Verdeel de poten bij het gewricht in tweeën. Houd het dunne deel van de poten apart voor later. Snijd de bovenkant van het dikke deel en druk het vlees uit de schaal, eventueel met behulp van een pincet. Maak de klauwen schoon. Scheid de klauwen van de ellebogen, eventueel met de achterkant van een mes, en schep het vlees uit de schaal met de achterkant van een lepel. Neem de kleine vinger van de klauw en breek het gewricht om het eruit te trekken. Breek de klauwen vervolgens met een mes of pan en verwijder het krabvlees. Controleer met je vingers het vlees op eventuele baleinen (kleine stukjes kraakbeen) en kleine delen schaal. Bewaar het krabvlees in de koelkast tot gebruik.
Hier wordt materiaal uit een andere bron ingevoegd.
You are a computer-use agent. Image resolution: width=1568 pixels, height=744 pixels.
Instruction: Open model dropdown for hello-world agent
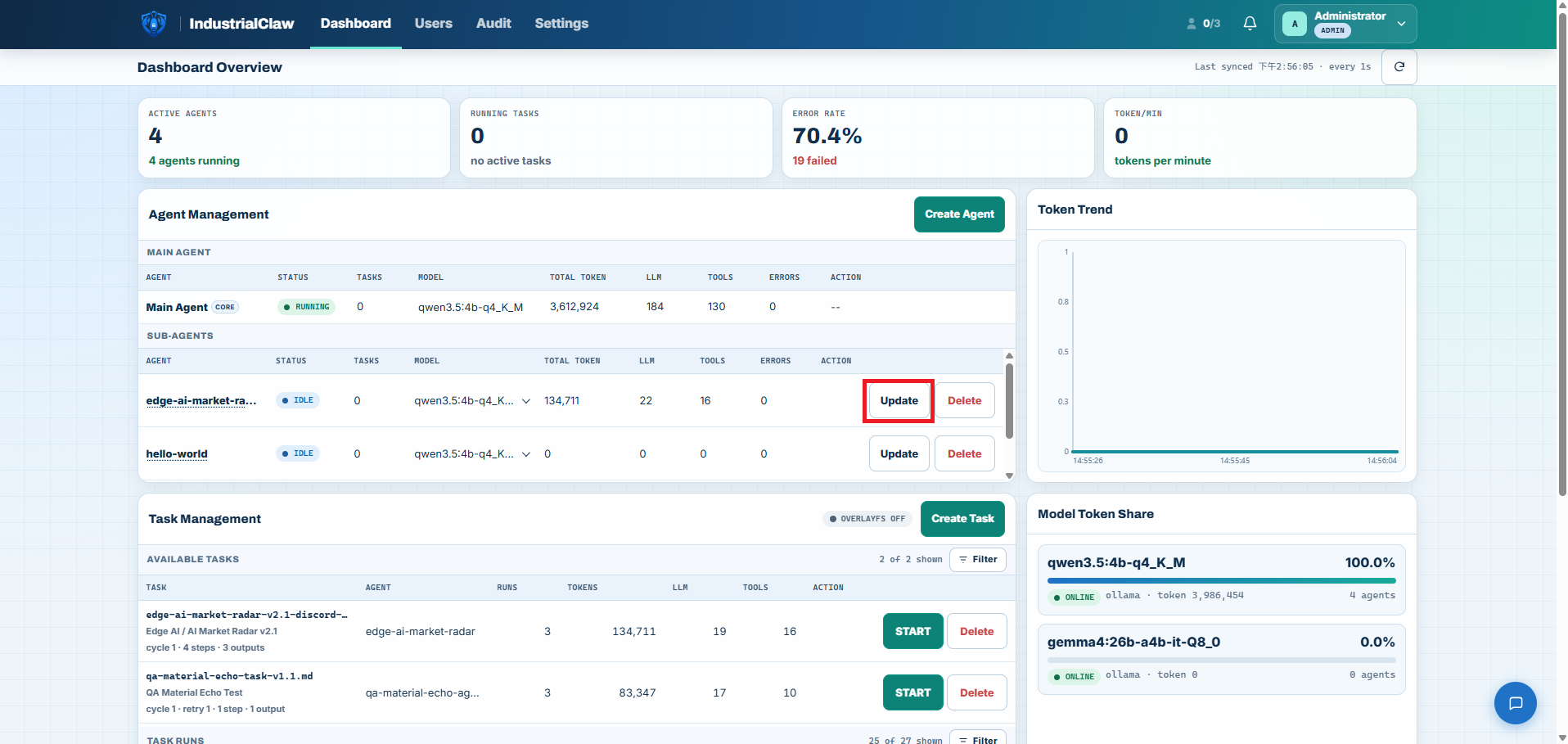click(526, 454)
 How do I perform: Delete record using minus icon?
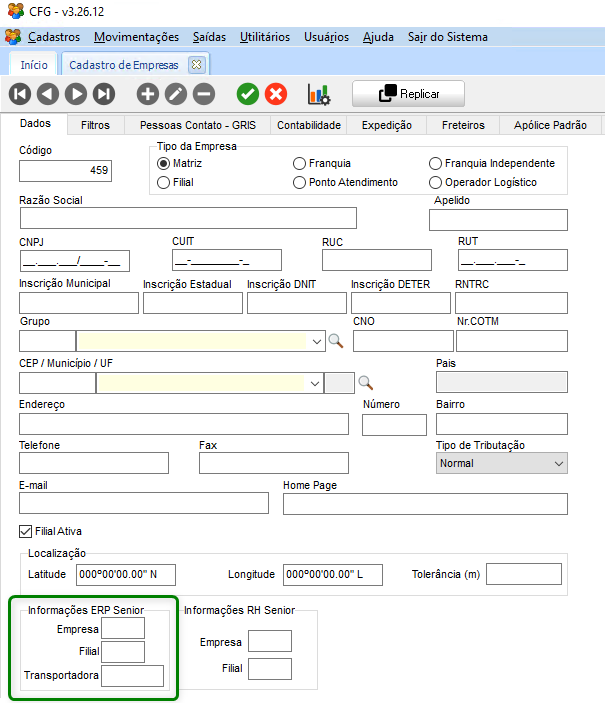tap(204, 94)
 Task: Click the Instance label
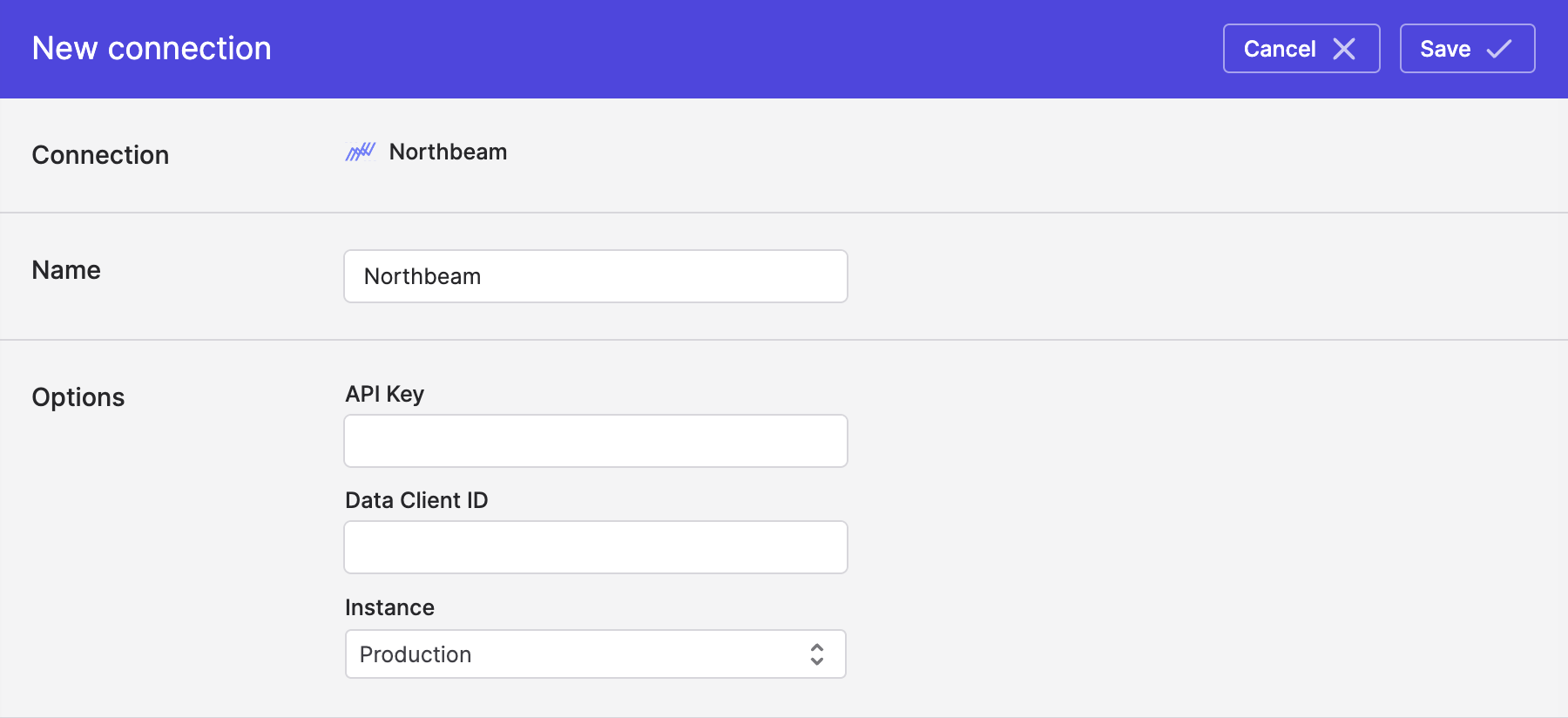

Breek voor de krabmayonaise de kop van de krab open en verwijder de kieuwen. Hak de kop in kleinere stukken en maak de schaal van de kop leeg. Verhit een scheut olie in een pan en bak alle krabresten en de gehakte krabkop in de pan. Snijd ondertussen de uien doormidden, maak ze schoon en hak fijn. Snijd de knoflook doormidden en voeg beide toe aan de gebakken krab. Bak een paar minuten mee en blus af met de witte wijn en de Pernod. Laat volledig inkoken en schenk er zoveel water bij dat alle krab onder staat. Laat ca. 45 minuten sudderen. Schenk daarna de bouillon door een zeef boven een pan en laat goed uitlekken. Kook de bouillon voor 90% in tot het een dikke, smaakvolle reductie is. Laat helemaal afkoelen in de koelkast. Meng 30 g van de afgekoelde krabreductie in een blender samen met het limoensap, de mosterd, de eidooier, het zout en de neutrale olie. Mix tot een gladde crème. Giet het vervolgens in een spuitfles. Laat minimaal 1 uur opstijven in de koelkast en bewaar ook in de koelkast tot gebruik.
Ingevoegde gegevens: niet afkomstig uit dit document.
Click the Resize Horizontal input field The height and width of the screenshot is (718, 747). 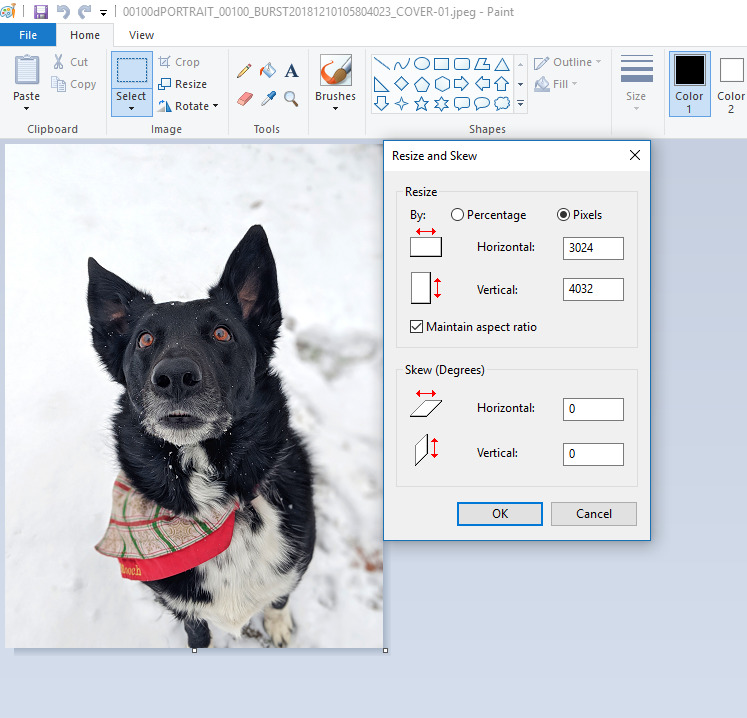click(592, 248)
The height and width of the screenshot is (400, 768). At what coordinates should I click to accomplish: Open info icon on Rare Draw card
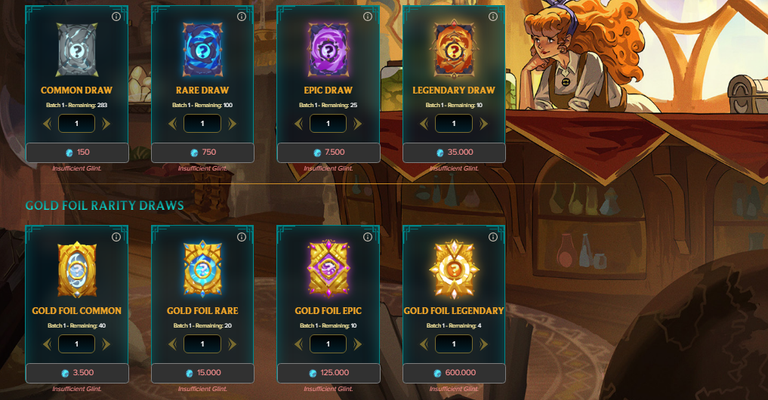click(241, 17)

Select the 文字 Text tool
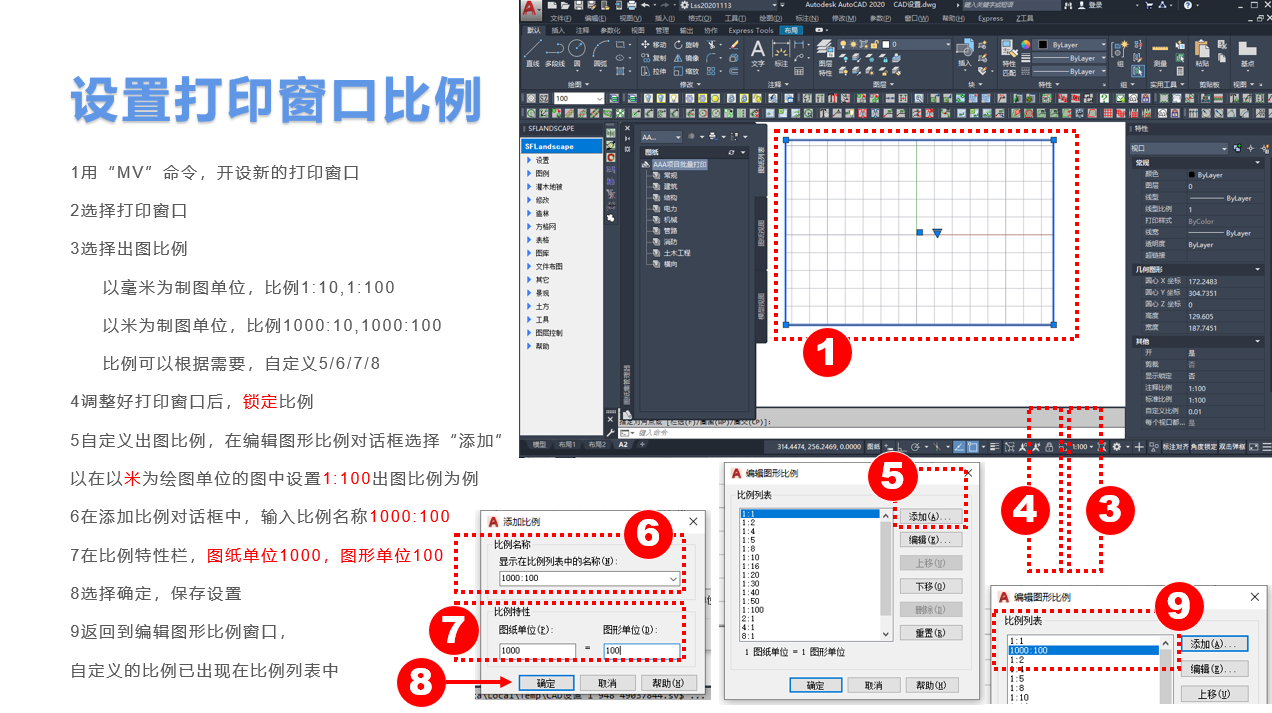coord(758,52)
Doe de blokjes appel in een kom. Rasp de helft van de limoenschil en voeg de rasp toe aan de appel. Pers de geraspte helft van de limoen uit, voeg het sap toe aan de appel en meng door elkaar. Doe het krabvlees in een kom en voeg de appelblokjes toe. Voeg 2 el krabmayonaise en een snuf zout toe. Houd de krabsalade apart in de koelkast tot later gebruik.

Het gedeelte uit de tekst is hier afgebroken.